平林は、「AIやテクノロジーの進展によって利便性が高まり、意思決定が容易になる一方で、人間は不確実性や偶発性を求めているので、ツーリズムでアナログ回帰が進むのではないか」、また「旅行者、地域、DMO(観光地域づくり法人)、既存の関連事業者がこれらのトレンドからどのような影響を受けるのか、新たな人の移動パターンが生まれることでどのような新しいビジネスチャンスが到来するのかを整理し、7つのトレンドにひもづく25のシナリオを掲載している」と述べました。
AI時代でも旅への欲求は止まらない。世界情勢の変化にどう応えるか
続いて、各トレンドの概要について個別に解説しました。
① グローバリゼーションの行方
「世界では、国境が本当になくなるかのようにヒトやモノの移動がシームレスになっていく一方で、リージョナリズム(地域主義)も進んでいます。
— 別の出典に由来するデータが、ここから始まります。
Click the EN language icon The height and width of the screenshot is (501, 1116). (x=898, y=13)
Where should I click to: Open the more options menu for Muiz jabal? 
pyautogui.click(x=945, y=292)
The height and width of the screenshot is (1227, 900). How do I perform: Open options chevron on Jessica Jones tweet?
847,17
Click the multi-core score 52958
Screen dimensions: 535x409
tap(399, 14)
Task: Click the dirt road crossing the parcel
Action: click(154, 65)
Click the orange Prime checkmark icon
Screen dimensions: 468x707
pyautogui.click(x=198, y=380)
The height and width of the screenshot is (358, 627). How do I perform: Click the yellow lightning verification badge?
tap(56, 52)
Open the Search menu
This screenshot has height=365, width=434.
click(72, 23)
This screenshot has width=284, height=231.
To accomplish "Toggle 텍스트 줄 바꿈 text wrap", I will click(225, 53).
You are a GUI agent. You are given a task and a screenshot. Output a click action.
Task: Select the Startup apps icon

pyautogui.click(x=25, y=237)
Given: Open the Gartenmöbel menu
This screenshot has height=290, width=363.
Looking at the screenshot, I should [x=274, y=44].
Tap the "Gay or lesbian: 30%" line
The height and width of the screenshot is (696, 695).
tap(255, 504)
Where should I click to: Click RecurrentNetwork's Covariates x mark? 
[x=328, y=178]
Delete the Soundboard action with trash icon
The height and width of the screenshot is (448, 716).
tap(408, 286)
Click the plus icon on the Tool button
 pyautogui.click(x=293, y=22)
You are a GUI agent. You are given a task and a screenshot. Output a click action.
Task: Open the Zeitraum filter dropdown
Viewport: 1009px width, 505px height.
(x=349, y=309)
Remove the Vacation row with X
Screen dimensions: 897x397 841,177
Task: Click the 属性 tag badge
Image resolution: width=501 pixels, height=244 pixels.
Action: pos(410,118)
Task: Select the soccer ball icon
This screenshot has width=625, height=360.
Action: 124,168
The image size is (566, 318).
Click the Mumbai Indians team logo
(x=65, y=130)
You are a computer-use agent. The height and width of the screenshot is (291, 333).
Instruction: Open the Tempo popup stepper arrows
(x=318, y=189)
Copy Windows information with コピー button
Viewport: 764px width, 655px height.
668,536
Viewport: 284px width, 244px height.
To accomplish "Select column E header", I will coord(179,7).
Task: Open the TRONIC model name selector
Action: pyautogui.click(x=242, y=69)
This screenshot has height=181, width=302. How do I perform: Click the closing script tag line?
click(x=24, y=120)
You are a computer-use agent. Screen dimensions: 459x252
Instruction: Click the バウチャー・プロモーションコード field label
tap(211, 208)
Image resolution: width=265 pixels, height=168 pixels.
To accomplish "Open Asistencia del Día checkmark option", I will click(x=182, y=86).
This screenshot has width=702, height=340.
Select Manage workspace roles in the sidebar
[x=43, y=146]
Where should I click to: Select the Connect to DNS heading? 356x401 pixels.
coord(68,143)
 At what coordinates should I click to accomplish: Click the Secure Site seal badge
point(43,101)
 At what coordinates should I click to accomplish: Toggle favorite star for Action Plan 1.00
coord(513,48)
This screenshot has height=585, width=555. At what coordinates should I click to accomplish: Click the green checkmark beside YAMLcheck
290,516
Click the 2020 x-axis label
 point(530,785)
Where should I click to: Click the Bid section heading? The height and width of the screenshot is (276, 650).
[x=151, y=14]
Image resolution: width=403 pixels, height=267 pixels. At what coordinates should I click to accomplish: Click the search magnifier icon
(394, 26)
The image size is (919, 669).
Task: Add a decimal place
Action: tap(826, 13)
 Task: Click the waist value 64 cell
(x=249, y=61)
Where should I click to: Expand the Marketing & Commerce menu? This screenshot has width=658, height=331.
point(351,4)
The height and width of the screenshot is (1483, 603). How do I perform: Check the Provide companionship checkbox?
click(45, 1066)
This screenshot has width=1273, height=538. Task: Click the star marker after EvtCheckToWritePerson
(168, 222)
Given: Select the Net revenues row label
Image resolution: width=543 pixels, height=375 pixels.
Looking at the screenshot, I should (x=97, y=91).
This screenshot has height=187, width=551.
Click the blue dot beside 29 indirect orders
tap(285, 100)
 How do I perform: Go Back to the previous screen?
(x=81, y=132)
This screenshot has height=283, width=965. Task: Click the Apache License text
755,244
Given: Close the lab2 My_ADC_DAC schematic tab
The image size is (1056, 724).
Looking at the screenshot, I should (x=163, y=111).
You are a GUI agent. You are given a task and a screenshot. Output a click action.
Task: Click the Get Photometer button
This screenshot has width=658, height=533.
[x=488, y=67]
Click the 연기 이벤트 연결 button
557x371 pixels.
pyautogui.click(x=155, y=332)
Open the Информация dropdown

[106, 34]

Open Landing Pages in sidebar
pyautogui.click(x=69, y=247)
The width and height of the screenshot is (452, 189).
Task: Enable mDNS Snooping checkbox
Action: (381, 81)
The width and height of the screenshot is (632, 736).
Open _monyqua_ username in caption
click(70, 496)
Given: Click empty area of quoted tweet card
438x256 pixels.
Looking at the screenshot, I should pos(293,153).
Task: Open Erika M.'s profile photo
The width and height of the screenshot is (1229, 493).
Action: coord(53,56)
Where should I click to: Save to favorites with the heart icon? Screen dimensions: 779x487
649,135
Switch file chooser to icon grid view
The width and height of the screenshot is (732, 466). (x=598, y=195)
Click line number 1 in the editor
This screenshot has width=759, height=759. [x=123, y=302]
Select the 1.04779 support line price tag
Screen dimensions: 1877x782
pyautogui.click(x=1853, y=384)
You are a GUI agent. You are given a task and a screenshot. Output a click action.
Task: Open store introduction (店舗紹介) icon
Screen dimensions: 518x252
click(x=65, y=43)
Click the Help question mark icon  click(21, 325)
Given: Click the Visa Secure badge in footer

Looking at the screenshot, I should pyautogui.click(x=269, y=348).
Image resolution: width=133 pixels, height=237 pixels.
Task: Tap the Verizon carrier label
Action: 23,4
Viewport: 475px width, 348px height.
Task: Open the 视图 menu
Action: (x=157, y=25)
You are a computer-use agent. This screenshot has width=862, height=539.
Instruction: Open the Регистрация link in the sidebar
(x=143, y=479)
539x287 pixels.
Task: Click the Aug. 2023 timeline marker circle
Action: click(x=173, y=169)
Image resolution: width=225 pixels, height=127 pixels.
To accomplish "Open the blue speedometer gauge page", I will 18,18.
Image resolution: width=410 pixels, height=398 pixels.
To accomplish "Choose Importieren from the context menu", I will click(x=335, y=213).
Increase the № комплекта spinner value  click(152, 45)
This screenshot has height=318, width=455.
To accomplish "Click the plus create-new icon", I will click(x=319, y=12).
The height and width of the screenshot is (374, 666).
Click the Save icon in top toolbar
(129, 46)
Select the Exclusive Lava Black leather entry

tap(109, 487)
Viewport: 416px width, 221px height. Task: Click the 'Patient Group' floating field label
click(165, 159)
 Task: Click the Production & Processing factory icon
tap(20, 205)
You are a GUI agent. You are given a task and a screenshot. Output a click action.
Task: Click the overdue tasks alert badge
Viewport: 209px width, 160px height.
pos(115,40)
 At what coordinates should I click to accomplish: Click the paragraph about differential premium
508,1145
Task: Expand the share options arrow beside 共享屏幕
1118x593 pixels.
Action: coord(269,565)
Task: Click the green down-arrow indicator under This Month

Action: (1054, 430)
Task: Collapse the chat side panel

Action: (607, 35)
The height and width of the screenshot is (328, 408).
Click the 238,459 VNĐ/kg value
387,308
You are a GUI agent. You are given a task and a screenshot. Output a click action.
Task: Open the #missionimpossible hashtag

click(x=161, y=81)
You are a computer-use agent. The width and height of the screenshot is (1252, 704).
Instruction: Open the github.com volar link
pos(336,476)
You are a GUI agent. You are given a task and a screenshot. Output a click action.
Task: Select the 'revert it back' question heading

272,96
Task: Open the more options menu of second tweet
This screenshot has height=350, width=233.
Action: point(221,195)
分断が加速することで『自国優先主義』に回帰していくシナリオも考えられます」と説明します。
一方で、紛争リスクや分断による旅行コストの上昇があったとしても、「情報の流通は分断されず、人々の旅への欲求は止められない」と指摘しました。
② 人口動態・経済構造の変化
世界では高齢化社会と人口増加が同時多発的に起こっていることに伴い、アクティブシニア層や、「グローバルサウス」と呼ばれるインドやアフリカなどの新たな中間層の出現が注目されています。このマーケットをどう捉えるかが重要になると述べました。
③ AIの進化と社会実装
SEO(検索エンジン最適化)が主流だったマーケティングは、AIO(AI最適化)やGEO(生成エンジン最適化)へと早晩に大きく変化していくと予測します。平林は「今後は自律型で業務を遂行するAIエージェントなどによる既存のビジネスモデルの変革が起こるでしょう。ユーザーエクスペリエンスも劇的に変わっていきます」と語りました。こうした変化を前提に、人々の思考や行動がどう変わり、私たちはどう対応すべきかが問われるとしています。
また、生成AIを介した情報流通が主流となっても、AIが価値を提供するためにはデータへのアクセスが不可欠です。
「そのベースとなる一次データをもっているのは地域や事業者。そのデータがオープンではなく、なかなか手に入りづらい場合、データの価値そのものが上がっていきます」(平林)
この価値を踏まえて、AIの一次データアクセスを前提としたデータ提供・連携の仕組み作りなども、今後の方向性の一つと考えられます。
④ テクノロジーによる体験価値の変化
例えば、人間拡張技術の進展により、身体的な衰えを補うことで「旅を続けられる寿命」が伸びる結果、三世代で楽しむようなマルチジェネレーション型の旅行が増えていくなど、AI以外のテクノロジーが与える影響について説明しました。
⑤ サステナビリティからリ・ジェネレーションへ
サステナビリティの重要性は理解されているものの、“自分ごと化”が難しく、自らがサステナビリティに取り組むのが難しいという課題があります。平林は、「“自分ごと化”が進むことで、旅を通じて地域にどう貢献し、ポジティブなインパクトを与えられるかという行動変容が起きていくだろう」と説明しました。さらに、フードロスなどの課題を背景にサーキュラーエコノミーが浸透し、サーキュラーツーリズムという循環型の観光モデルがさまざまなステークホルダーを巻き込んで広がりつつあると述べました。
⑥ 日本のソフトパワーの活用
配信チャネルの拡大により、日本のアニメや音楽が世界に広がり、アニメを通じた日本の文化の浸透、音楽を通じた日本語の理解、そうした浸透による、「世界の日本化」が進んでいると指摘しました。また、日本各地が持つ最大の資産ともいえるウェルネスやウェルビーイングの価値が今後どのように変化していくかにも注目が集まると述べました。
⑦ 価値観の変化とアナログ回帰
AIによる便利さが極まる一方で、「不確実性や偶発性が旅の醍醐味(だいごみ)」であり、「旅はアナログ回帰するのではないか」と予測。
「最近はライブツーリズムという言葉もあり、例えば野球の試合やコンサートなど毎回全く同じものにはならないエンターテインメント、その時だけしか体験できない状況・偶然性に人々の興味・関心が移ってきています」(平林)
最後に「7つのトレンドを踏まえると、10年後は今までとは全く違う世界観が生まれ、ツーリズム市場の地殻変動が起こる」と述べ、「このチャンスをどう捉え、経済成長のエンジンにしていくかが問われています」とまとめました。